- EXERCISE DETAILS:
Retype the entries below exactly as they appear, line for line.

- ENTRIES SUPPLIED:
◆ ◆ ◆

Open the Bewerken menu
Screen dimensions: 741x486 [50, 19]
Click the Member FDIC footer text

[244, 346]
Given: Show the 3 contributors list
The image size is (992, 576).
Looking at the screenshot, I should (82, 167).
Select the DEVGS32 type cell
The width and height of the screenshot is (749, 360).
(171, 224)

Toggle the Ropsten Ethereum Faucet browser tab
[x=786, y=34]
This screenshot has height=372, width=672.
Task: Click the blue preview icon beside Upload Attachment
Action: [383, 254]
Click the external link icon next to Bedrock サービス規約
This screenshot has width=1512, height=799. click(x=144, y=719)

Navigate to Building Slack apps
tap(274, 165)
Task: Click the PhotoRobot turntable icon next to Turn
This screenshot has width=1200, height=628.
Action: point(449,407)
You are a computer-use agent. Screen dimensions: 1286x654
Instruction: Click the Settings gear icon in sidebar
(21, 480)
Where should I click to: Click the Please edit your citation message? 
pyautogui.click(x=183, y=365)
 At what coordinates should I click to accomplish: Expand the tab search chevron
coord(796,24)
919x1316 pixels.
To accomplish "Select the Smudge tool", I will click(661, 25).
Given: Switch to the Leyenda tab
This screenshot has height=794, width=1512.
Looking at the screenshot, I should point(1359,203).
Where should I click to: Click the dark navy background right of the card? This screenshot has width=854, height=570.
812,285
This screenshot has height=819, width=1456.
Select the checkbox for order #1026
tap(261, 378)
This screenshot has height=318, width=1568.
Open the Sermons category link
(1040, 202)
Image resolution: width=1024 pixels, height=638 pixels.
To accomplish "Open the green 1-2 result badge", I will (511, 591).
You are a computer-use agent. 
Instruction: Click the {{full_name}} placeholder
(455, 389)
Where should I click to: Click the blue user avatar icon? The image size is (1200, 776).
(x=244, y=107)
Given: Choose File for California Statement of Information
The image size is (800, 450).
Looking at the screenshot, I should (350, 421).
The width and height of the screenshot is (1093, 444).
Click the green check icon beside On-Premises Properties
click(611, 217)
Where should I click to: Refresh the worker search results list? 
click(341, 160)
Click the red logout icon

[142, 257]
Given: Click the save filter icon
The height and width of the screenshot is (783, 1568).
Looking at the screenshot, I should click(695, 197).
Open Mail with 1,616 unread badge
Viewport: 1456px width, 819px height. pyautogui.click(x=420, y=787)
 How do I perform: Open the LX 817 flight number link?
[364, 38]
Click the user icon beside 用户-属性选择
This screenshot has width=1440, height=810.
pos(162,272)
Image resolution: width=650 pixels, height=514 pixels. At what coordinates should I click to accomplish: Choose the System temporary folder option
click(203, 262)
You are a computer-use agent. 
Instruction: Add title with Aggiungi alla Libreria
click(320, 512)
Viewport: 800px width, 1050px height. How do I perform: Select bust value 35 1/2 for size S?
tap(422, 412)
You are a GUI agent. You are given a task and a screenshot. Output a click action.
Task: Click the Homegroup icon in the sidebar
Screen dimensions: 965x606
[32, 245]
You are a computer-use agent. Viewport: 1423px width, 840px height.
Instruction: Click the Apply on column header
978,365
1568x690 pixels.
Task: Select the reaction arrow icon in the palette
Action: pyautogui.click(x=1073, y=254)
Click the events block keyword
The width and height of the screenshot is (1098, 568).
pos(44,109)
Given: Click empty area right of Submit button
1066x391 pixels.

◆ ◆ ◆

- OUTPUT FOR THIS EXERCISE:
Open the Bewerken menu
Screen dimensions: 741x486 [50, 19]
Click the Member FDIC footer text

[244, 346]
Given: Show the 3 contributors list
The image size is (992, 576).
Looking at the screenshot, I should (82, 167).
Select the DEVGS32 type cell
The width and height of the screenshot is (749, 360).
(171, 224)

Toggle the Ropsten Ethereum Faucet browser tab
[x=786, y=34]
This screenshot has height=372, width=672.
Task: Click the blue preview icon beside Upload Attachment
Action: [383, 254]
Click the external link icon next to Bedrock サービス規約
This screenshot has width=1512, height=799. click(x=144, y=719)

Navigate to Building Slack apps
tap(274, 165)
Task: Click the PhotoRobot turntable icon next to Turn
This screenshot has width=1200, height=628.
Action: point(449,407)
You are a computer-use agent. Screen dimensions: 1286x654
Instruction: Click the Settings gear icon in sidebar
(21, 480)
Where should I click to: Click the Please edit your citation message? 
pyautogui.click(x=183, y=365)
 At what coordinates should I click to accomplish: Expand the tab search chevron
coord(796,24)
919x1316 pixels.
To accomplish "Select the Smudge tool", I will click(661, 25).
Given: Switch to the Leyenda tab
This screenshot has height=794, width=1512.
Looking at the screenshot, I should point(1359,203).
Where should I click to: Click the dark navy background right of the card? This screenshot has width=854, height=570.
812,285
This screenshot has height=819, width=1456.
Select the checkbox for order #1026
tap(261, 378)
This screenshot has height=318, width=1568.
Open the Sermons category link
(1040, 202)
Image resolution: width=1024 pixels, height=638 pixels.
To accomplish "Open the green 1-2 result badge", I will (511, 591).
You are a computer-use agent. 
Instruction: Click the {{full_name}} placeholder
(455, 389)
Where should I click to: Click the blue user avatar icon? The image size is (1200, 776).
(x=244, y=107)
Given: Choose File for California Statement of Information
The image size is (800, 450).
Looking at the screenshot, I should (350, 421).
The width and height of the screenshot is (1093, 444).
Click the green check icon beside On-Premises Properties
click(611, 217)
Where should I click to: Refresh the worker search results list? 
click(341, 160)
Click the red logout icon

[142, 257]
Given: Click the save filter icon
The height and width of the screenshot is (783, 1568).
Looking at the screenshot, I should click(695, 197).
Open Mail with 1,616 unread badge
Viewport: 1456px width, 819px height. pyautogui.click(x=420, y=787)
 How do I perform: Open the LX 817 flight number link?
[364, 38]
Click the user icon beside 用户-属性选择
This screenshot has width=1440, height=810.
pos(162,272)
Image resolution: width=650 pixels, height=514 pixels. At what coordinates should I click to accomplish: Choose the System temporary folder option
click(203, 262)
You are a computer-use agent. 
Instruction: Add title with Aggiungi alla Libreria
click(320, 512)
Viewport: 800px width, 1050px height. How do I perform: Select bust value 35 1/2 for size S?
tap(422, 412)
You are a GUI agent. You are given a task and a screenshot. Output a click action.
Task: Click the Homegroup icon in the sidebar
Screen dimensions: 965x606
[32, 245]
You are a computer-use agent. Viewport: 1423px width, 840px height.
Instruction: Click the Apply on column header
978,365
1568x690 pixels.
Task: Select the reaction arrow icon in the palette
Action: pyautogui.click(x=1073, y=254)
Click the events block keyword
The width and height of the screenshot is (1098, 568).
pos(44,109)
Given: Click empty area right of Submit button
1066x391 pixels.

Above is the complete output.